• [Data for the task]:
-----
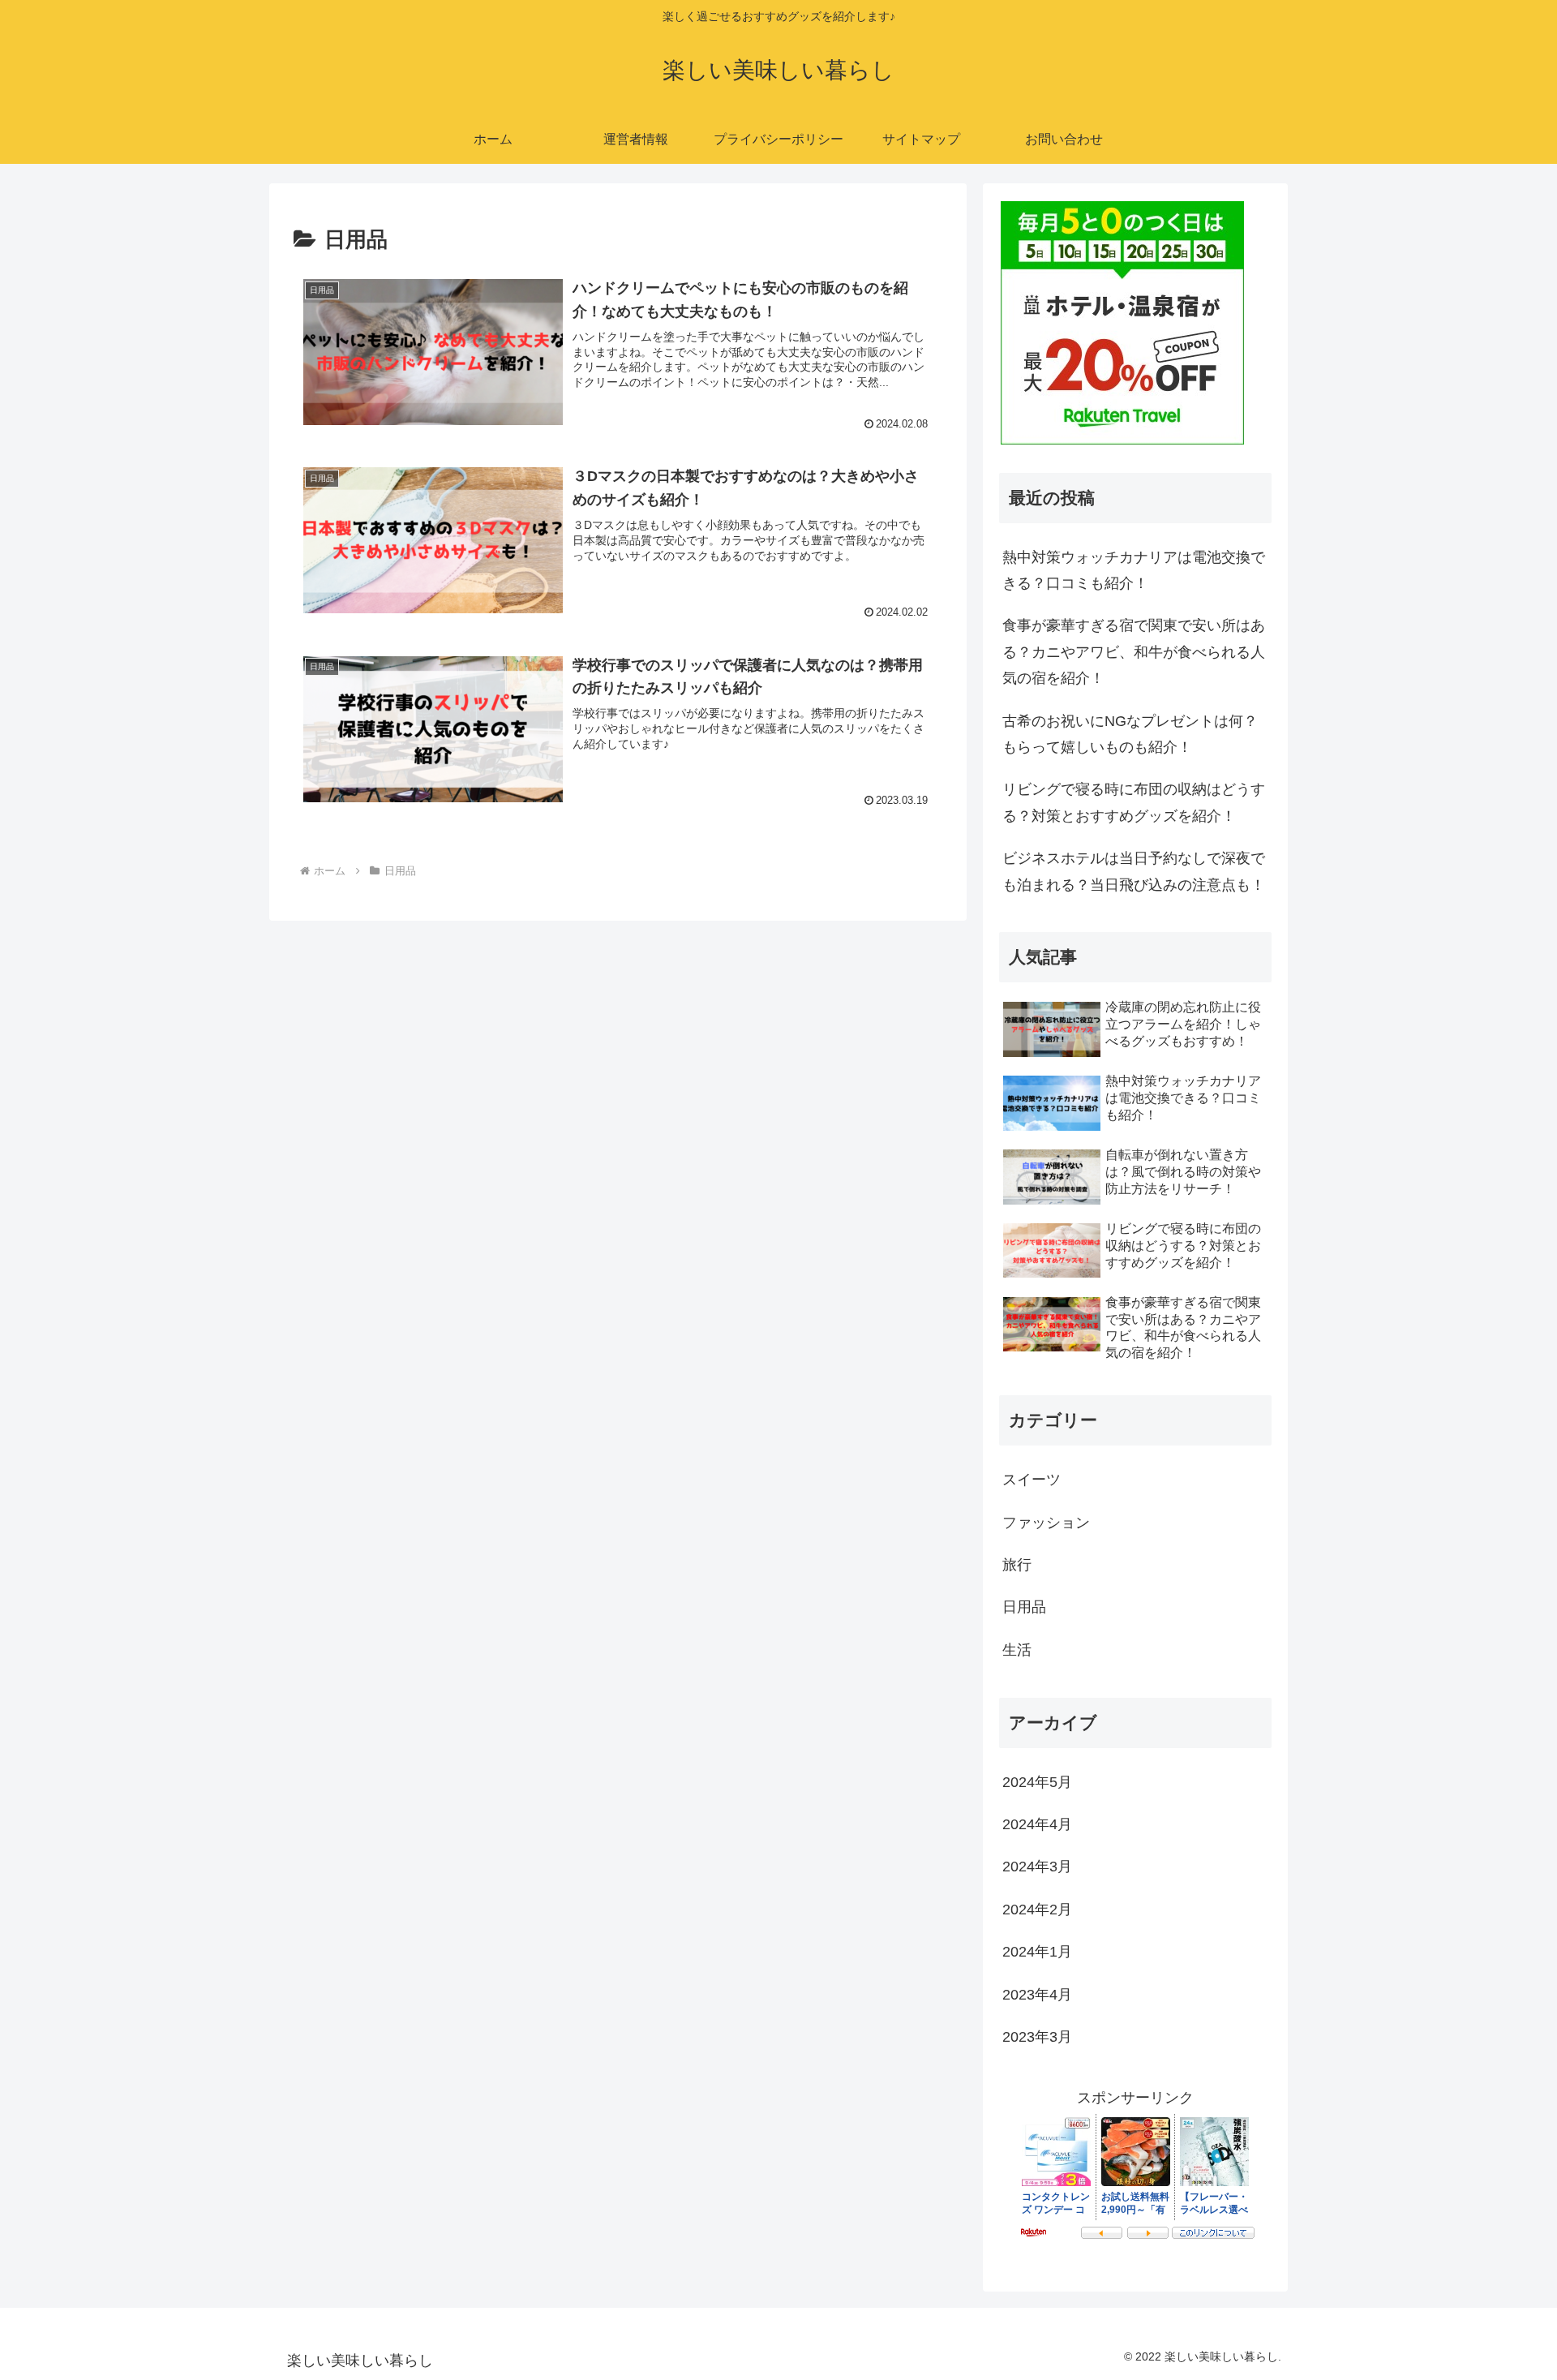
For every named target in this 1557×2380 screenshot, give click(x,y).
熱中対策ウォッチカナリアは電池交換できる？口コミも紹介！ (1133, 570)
-----
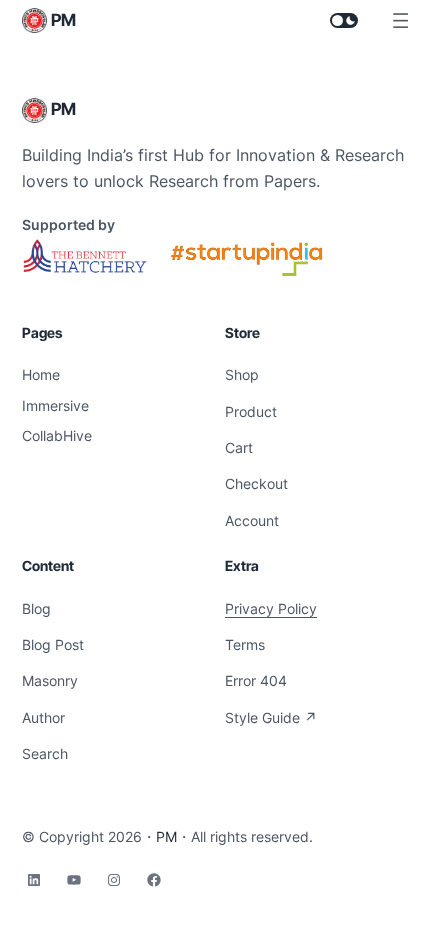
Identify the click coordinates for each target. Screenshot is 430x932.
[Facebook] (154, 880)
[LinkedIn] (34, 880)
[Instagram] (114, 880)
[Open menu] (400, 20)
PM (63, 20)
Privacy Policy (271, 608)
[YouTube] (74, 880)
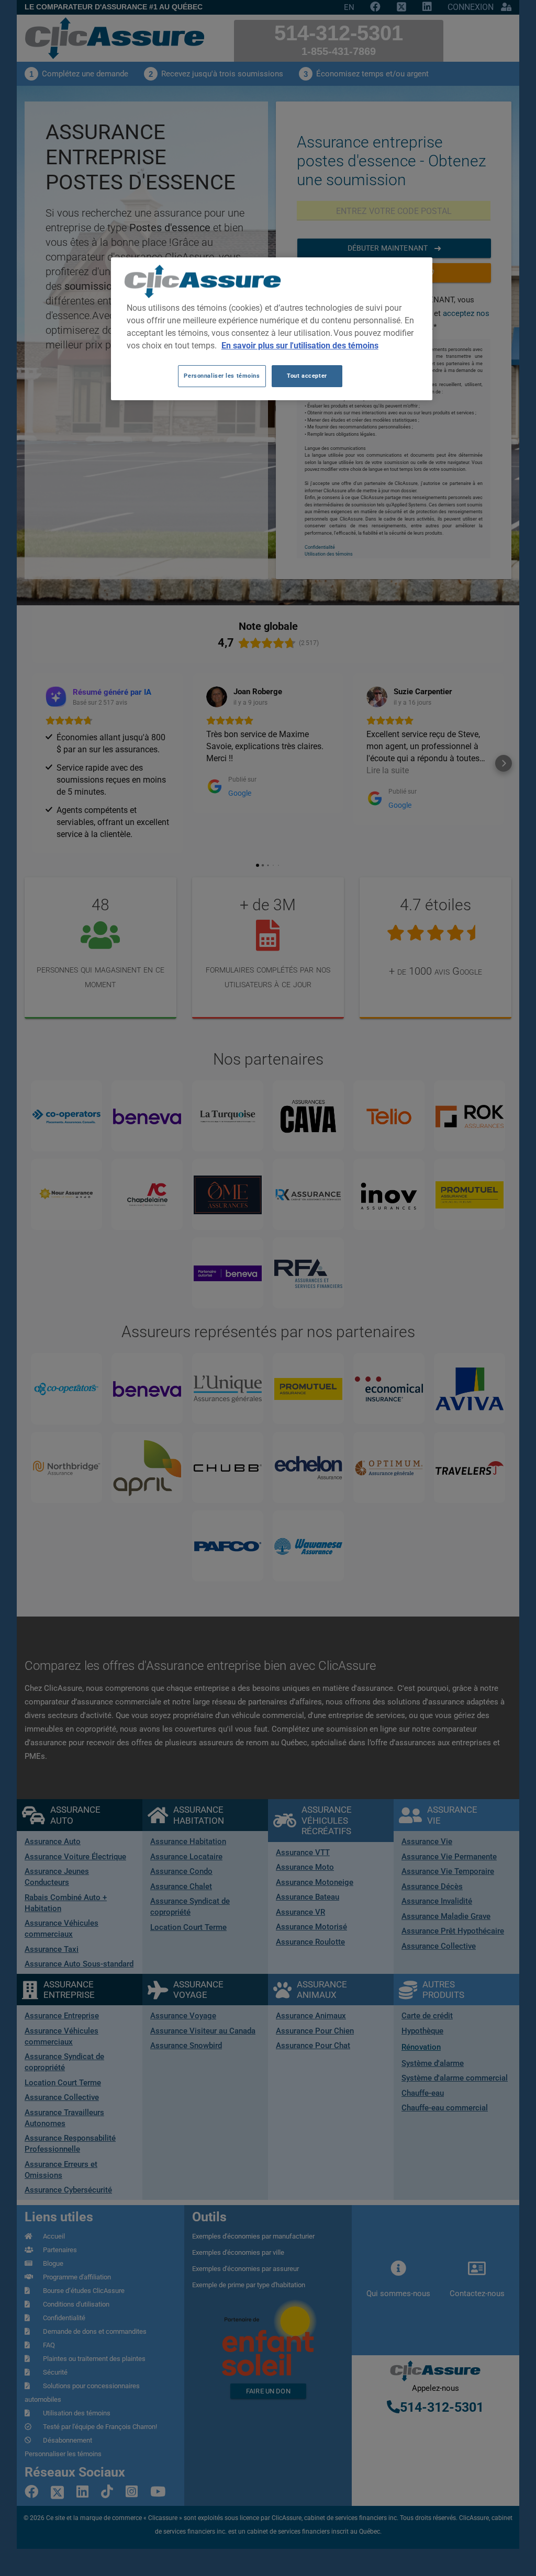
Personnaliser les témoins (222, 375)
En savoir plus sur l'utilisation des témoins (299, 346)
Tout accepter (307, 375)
-----
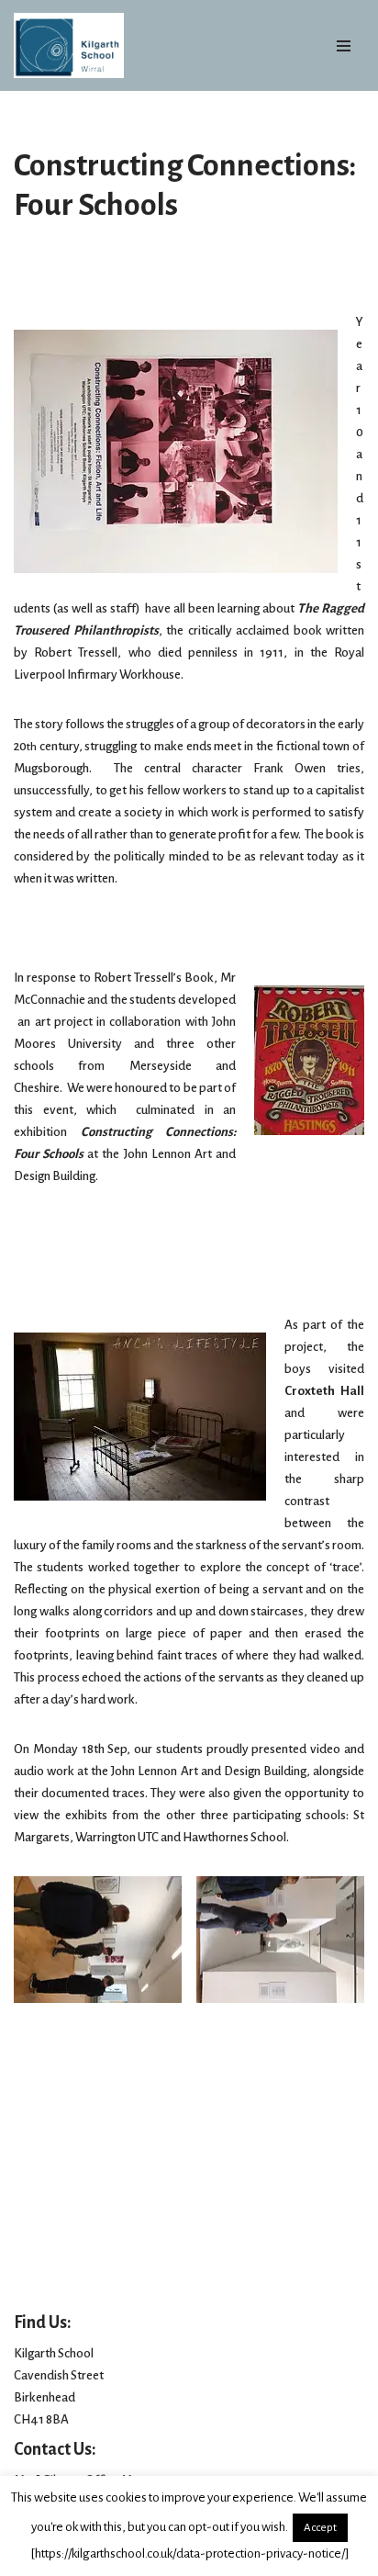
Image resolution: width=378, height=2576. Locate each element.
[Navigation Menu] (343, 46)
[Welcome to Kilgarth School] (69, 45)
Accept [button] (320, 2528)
-----
• [Assigned task]:
Go through the listing and say how many lines contain the string "click", offering only the number.

• [Output of the task]:
2